### Task directions
For the records below, print the lines from the line with "Task: Click the green bar in the GLM 5.1 row" through the line with "Task: Open the Language dropdown" exactly as written; include both end lines and exclude the rest.
[Available data Boundary: Start]
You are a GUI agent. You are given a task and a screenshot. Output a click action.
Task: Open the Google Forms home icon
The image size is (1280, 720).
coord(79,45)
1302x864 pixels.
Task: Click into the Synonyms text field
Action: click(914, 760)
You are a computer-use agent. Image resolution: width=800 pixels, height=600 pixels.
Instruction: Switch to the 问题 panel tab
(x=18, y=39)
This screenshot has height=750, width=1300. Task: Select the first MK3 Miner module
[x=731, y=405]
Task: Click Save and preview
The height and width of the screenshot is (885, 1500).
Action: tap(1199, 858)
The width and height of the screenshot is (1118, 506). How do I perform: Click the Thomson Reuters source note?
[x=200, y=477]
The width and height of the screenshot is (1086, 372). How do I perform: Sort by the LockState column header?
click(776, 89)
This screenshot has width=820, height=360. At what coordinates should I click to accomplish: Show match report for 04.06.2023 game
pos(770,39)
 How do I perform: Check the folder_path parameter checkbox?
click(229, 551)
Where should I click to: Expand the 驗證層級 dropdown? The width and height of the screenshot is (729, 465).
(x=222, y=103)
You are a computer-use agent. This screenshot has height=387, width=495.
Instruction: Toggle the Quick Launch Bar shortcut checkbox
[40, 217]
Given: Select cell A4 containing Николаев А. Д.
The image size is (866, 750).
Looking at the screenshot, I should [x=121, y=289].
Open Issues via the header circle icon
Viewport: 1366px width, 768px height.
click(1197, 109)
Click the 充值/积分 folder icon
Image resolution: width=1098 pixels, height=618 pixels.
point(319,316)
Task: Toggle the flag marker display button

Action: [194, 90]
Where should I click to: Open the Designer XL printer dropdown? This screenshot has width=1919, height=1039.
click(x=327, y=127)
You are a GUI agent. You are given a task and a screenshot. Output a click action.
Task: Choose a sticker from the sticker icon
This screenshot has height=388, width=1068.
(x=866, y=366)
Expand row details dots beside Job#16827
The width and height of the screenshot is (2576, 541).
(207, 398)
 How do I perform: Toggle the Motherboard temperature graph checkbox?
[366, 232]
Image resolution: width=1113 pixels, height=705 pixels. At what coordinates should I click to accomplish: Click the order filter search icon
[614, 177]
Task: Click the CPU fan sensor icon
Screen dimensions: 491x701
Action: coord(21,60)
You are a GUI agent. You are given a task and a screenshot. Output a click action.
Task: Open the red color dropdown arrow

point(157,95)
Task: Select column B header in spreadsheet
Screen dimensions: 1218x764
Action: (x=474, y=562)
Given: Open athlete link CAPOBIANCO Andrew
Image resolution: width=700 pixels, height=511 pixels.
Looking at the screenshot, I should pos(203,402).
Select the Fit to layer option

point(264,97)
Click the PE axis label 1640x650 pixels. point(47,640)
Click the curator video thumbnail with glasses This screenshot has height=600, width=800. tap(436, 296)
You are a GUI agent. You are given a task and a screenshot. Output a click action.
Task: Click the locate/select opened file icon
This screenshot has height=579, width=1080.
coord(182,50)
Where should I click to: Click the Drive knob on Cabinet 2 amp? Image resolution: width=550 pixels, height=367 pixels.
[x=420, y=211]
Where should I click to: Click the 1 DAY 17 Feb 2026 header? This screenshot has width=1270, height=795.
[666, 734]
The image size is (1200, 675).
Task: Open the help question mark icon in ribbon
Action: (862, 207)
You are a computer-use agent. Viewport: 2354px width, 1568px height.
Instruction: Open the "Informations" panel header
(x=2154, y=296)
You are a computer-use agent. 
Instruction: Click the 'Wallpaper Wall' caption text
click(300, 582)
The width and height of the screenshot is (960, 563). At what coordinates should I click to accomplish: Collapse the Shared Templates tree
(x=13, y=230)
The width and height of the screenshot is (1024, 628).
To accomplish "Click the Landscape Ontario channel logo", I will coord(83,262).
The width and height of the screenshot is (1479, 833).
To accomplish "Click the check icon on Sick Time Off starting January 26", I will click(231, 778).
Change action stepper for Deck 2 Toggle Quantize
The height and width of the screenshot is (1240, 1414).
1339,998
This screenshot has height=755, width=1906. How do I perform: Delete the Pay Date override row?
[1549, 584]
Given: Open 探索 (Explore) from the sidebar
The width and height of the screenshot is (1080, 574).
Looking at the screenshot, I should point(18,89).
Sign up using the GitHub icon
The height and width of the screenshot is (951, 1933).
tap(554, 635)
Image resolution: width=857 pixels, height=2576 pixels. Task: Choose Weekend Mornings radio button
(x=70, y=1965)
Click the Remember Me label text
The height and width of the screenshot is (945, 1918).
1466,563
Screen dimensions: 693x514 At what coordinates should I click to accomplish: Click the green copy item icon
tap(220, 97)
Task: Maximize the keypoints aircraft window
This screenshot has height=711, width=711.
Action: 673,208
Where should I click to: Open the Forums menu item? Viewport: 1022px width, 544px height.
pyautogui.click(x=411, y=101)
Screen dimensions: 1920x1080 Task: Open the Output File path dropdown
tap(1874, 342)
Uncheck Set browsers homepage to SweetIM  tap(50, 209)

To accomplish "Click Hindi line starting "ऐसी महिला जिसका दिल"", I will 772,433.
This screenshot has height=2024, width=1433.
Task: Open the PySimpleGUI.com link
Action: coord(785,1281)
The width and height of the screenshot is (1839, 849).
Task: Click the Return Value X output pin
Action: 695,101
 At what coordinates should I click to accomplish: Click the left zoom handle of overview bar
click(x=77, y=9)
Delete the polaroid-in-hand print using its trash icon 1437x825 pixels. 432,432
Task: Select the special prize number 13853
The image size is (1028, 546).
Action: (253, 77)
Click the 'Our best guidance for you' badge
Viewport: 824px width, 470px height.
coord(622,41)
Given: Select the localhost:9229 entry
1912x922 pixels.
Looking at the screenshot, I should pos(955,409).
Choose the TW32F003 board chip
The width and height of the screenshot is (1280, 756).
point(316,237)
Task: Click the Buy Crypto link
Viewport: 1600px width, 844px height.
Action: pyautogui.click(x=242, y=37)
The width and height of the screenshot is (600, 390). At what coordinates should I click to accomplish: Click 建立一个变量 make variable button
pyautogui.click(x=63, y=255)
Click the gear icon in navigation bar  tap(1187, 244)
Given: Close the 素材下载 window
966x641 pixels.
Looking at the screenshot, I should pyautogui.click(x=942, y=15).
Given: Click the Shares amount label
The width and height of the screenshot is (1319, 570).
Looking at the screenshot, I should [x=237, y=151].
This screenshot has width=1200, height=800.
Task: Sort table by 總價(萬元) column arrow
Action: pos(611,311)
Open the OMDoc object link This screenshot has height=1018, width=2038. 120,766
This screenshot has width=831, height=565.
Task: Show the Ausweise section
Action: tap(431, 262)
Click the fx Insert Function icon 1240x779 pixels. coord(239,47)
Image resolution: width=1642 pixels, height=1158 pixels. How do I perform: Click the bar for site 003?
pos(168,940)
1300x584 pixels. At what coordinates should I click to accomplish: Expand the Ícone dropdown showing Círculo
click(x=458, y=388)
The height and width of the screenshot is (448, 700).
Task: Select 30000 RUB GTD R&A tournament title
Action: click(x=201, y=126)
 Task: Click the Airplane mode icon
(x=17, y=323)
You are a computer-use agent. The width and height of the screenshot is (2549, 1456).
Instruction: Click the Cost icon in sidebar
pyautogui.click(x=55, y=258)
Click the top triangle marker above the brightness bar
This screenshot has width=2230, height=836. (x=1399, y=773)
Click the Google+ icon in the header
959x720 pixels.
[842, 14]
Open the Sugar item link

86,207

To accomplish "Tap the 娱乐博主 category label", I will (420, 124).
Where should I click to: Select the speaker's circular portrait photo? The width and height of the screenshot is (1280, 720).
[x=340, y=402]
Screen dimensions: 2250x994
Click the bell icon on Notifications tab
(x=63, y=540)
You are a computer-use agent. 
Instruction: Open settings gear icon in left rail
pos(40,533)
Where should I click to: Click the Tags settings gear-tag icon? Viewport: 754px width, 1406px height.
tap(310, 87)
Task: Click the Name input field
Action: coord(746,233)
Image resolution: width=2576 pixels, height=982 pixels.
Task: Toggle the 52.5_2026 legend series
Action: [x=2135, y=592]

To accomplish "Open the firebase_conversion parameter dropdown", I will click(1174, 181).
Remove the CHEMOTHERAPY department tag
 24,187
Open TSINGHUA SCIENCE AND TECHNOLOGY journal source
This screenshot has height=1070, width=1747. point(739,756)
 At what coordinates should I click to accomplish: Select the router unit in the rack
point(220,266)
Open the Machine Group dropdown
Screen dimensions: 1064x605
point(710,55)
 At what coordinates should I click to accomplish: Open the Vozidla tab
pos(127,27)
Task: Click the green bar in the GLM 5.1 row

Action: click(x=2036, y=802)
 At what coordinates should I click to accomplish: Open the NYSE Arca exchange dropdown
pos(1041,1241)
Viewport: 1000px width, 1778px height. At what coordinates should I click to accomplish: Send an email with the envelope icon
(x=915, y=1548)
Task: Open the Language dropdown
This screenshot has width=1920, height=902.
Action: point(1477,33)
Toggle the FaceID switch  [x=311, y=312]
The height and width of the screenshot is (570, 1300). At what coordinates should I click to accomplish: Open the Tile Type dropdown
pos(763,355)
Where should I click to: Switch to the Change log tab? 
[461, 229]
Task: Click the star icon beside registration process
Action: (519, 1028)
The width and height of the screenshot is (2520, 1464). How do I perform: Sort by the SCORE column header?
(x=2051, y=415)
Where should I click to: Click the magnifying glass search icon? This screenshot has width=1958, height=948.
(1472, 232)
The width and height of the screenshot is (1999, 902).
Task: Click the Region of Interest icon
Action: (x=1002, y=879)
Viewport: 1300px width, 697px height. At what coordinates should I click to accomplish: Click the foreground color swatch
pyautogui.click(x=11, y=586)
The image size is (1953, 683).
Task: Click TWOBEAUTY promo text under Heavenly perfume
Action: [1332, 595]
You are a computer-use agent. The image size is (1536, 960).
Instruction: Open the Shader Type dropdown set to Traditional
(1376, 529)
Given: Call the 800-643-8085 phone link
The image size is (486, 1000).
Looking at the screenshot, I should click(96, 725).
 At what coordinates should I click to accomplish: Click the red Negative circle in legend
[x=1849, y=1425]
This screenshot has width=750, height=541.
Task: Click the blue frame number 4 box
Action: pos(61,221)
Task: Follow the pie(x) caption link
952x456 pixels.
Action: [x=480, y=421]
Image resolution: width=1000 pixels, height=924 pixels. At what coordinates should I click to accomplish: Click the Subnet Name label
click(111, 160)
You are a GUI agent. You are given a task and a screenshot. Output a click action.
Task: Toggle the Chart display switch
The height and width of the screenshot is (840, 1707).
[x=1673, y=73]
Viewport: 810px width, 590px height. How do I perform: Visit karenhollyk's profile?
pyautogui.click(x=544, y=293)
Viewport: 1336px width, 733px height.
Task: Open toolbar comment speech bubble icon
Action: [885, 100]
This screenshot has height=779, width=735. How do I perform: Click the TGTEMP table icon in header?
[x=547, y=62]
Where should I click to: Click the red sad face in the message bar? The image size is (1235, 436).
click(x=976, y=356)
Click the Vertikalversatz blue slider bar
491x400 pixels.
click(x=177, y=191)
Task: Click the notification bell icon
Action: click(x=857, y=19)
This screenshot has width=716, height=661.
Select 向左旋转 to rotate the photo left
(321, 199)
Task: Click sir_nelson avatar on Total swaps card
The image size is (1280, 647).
[Available data Boundary: End]
### Response area
Task: Click the green bar in the GLM 5.1 row

Action: click(x=2036, y=802)
 At what coordinates should I click to accomplish: Open the NYSE Arca exchange dropdown
pos(1041,1241)
Viewport: 1000px width, 1778px height. At what coordinates should I click to accomplish: Send an email with the envelope icon
(x=915, y=1548)
Task: Open the Language dropdown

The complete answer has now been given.